* WRITTEN PROBLEM
Please find each line in the listing below that contains the word "width", and copy those lines.

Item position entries
======

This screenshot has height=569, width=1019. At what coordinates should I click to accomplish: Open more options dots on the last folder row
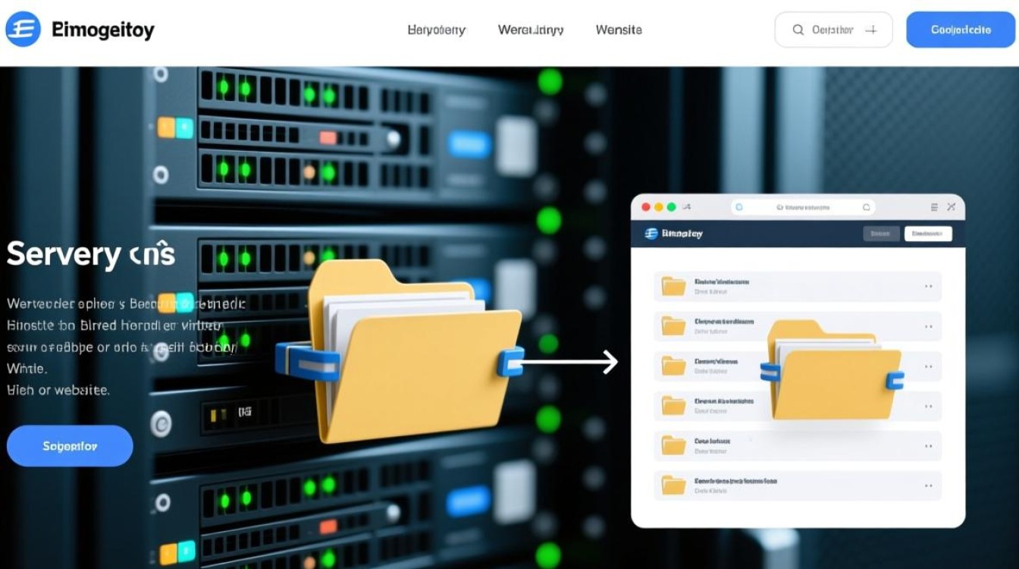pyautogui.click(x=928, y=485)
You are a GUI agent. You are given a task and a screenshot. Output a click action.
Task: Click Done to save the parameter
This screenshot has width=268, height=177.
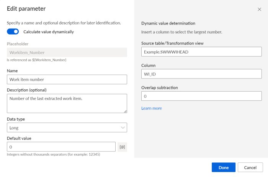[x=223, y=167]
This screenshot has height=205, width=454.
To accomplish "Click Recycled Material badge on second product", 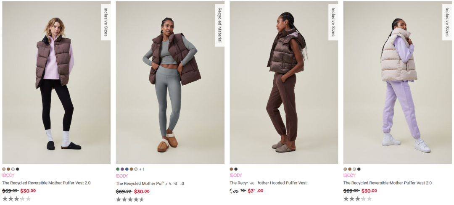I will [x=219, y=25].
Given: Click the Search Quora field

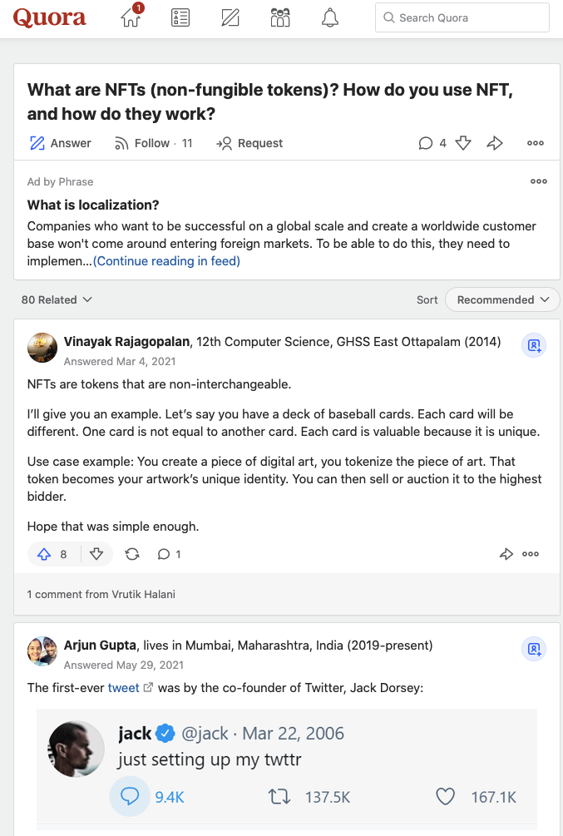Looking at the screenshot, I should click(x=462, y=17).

======

* RIGHT ANSWER
This screenshot has height=569, width=1019. At what coordinates should I click to accomplish: Open more options dots on the last folder row
This screenshot has width=268, height=177.
This screenshot has height=205, width=454.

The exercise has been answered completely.